Mamma Agata lives in an oceanside villa in Ravello, 45 minutes south of Sorrento. She’s been cooking for the likes of John F. Kennedy and other luminaries for nearly 50 years. Now she spends her days teaching cooking to visitors and serving up authentic, time-honored recipes.
We arrived about 11am to begin our class which included techniques like salting eggplant and leaving it to rest before cooking (so it’s not mushy) and the art of eating fresh mozzarella, while saving day-old cheese for cooking. Vendors came to the door delivering fresh bread, cheese and vegetables, while we sliced ingredients for an antipasto, deep fried zucchini blossoms, and prepared veal, chicken and eggplant mozzarella for the main course, with pasta of course!
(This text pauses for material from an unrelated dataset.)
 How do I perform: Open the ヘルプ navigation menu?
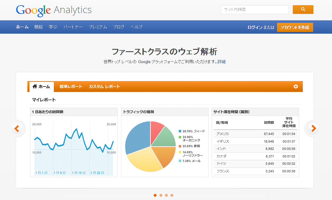click(136, 27)
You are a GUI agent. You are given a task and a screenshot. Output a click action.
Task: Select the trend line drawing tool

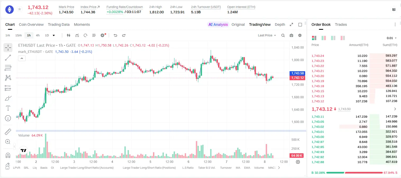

With everything prepared, we retired to the terrace where a pergola, covered with grape vines, provided shade and atmosphere for our feast. Over the next two hours, we ate, drank and ate some more atop the rugged Italian coastline.
While spending a weekend at The Bluff House, on Green Turtle Key in the Abaco Islands of the Bahamas, we booked a snorkel and picnic tour with a guide named Lincoln Jones. Lincoln, I later learned, was a local legend, guiding small numbers of pleasure seekers to deserted island picnics for many years.
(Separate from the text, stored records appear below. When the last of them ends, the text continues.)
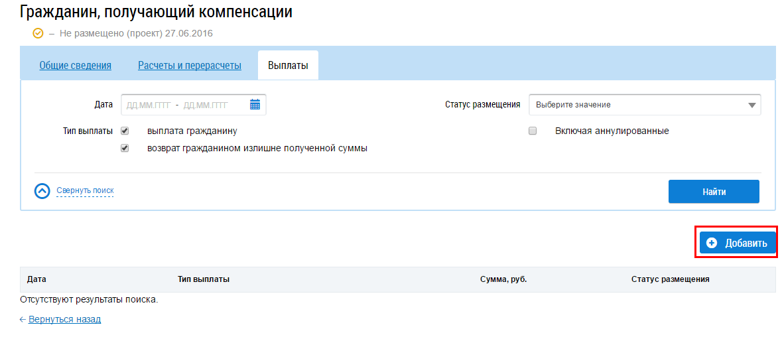Screen dimensions: 782x343
Task: Click the plus icon on Добавить button
Action: (x=712, y=243)
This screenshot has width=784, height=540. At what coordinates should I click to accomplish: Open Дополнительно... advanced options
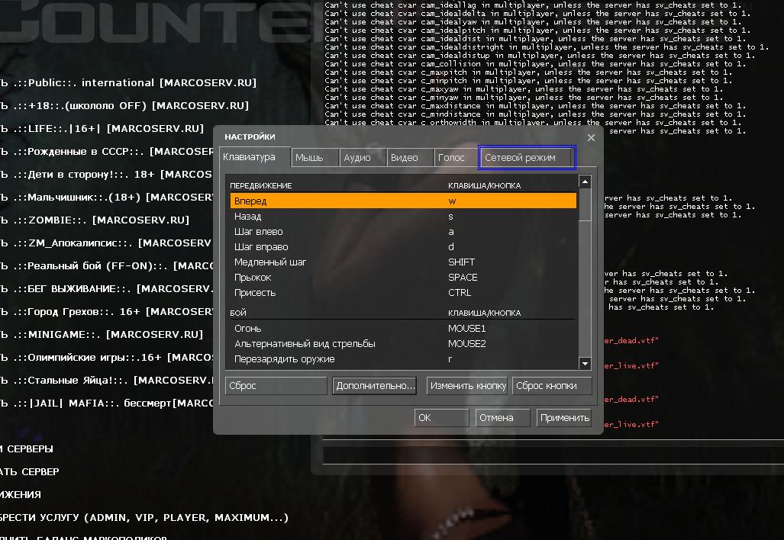click(375, 386)
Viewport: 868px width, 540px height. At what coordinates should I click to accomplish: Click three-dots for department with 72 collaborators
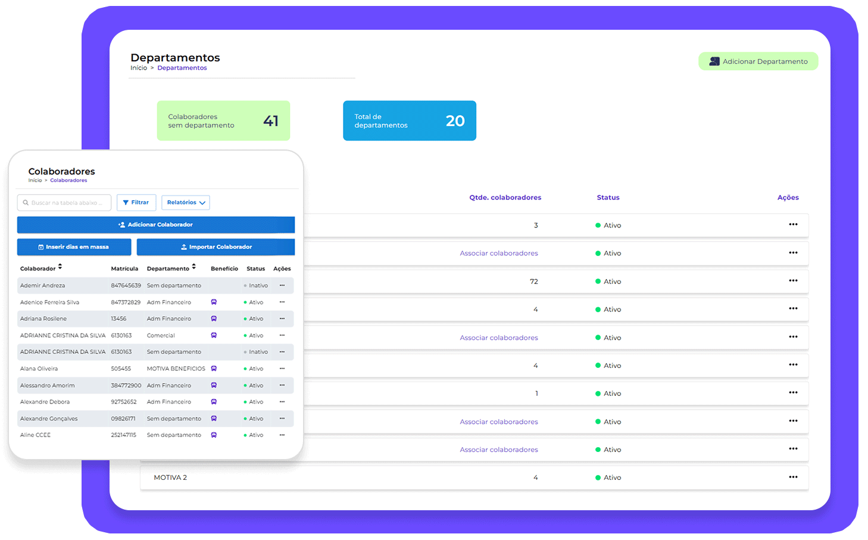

Six of us headed out about 10am and stopped in town for a supply of rum, coke, wine and beer for the cooler, before hitting the first reef. Once anchored, Lincoln prepared his Hawaiian Sling, inquiring if any of us liked lobster. We all agreed that we love lobster, and jumped overboard with our snorkel gear.
While we were marveling at the brightly colored corals and fish, Lincoln was busy looking under rocks.
When he surfaced after what seemed like forever, he had six giant lobsters on his sling. Another dive netted five more impressive lobsters.
We hoisted anchor and continued to another reef where Lincoln scored another five spiny lobsters. After asking if we liked fish (we foolishly said no), Lincoln decided to get one just in case. Up he came with a huge grouper on his sling before beaching on one of the loveliest of the 800 Bahamian islands in the chain.
We all scouted for wood to build a fire for lunch, while Lincoln cleaned the fish and lobster tails. Then he cooked the lobsters in seawater, while battering and frying the grouper, along with home fried potatoes and salad.
At this picnic to end all picnics, we ate lobster until we were so stuffed that we fed the rest to the seagulls. We sang Jimmy Buffet songs while the rum flowed and floated on gentle ocean swells. A day to remember? I think so!